### The task
Output exactly the line that includes "Pick the + NT$4,300 OPAL option" and all the lines after it through the end of the listing below, and nothing more.

### Data for review
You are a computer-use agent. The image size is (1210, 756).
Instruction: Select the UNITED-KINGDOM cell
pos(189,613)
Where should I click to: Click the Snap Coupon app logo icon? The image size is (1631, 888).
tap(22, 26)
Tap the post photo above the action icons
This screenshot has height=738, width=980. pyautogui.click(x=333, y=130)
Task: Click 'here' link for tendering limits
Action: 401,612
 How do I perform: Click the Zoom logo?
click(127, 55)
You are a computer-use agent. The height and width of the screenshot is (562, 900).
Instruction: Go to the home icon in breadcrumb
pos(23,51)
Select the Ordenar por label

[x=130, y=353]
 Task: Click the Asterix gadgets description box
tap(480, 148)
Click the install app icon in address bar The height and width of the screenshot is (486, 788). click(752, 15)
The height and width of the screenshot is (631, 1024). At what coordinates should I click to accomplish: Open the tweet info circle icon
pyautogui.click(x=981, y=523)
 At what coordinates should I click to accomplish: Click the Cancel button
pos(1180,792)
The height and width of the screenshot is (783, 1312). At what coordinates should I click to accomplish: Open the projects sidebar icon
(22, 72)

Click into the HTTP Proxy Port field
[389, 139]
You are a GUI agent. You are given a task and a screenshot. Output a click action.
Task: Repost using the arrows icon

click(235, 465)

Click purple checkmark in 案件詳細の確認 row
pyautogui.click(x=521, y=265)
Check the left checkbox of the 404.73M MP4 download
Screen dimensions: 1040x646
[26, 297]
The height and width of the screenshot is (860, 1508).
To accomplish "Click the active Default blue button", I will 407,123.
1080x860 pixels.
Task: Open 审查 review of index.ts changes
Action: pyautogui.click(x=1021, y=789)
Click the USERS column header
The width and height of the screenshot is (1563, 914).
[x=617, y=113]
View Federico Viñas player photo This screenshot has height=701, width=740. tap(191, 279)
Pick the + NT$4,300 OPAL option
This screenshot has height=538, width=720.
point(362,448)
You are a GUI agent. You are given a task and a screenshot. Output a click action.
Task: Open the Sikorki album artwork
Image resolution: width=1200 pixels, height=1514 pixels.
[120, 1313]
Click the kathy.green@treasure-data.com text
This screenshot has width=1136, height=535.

### Problem solution
Pick the + NT$4,300 OPAL option
This screenshot has height=538, width=720.
point(362,448)
You are a GUI agent. You are given a task and a screenshot. Output a click action.
Task: Open the Sikorki album artwork
Image resolution: width=1200 pixels, height=1514 pixels.
[120, 1313]
Click the kathy.green@treasure-data.com text
This screenshot has width=1136, height=535.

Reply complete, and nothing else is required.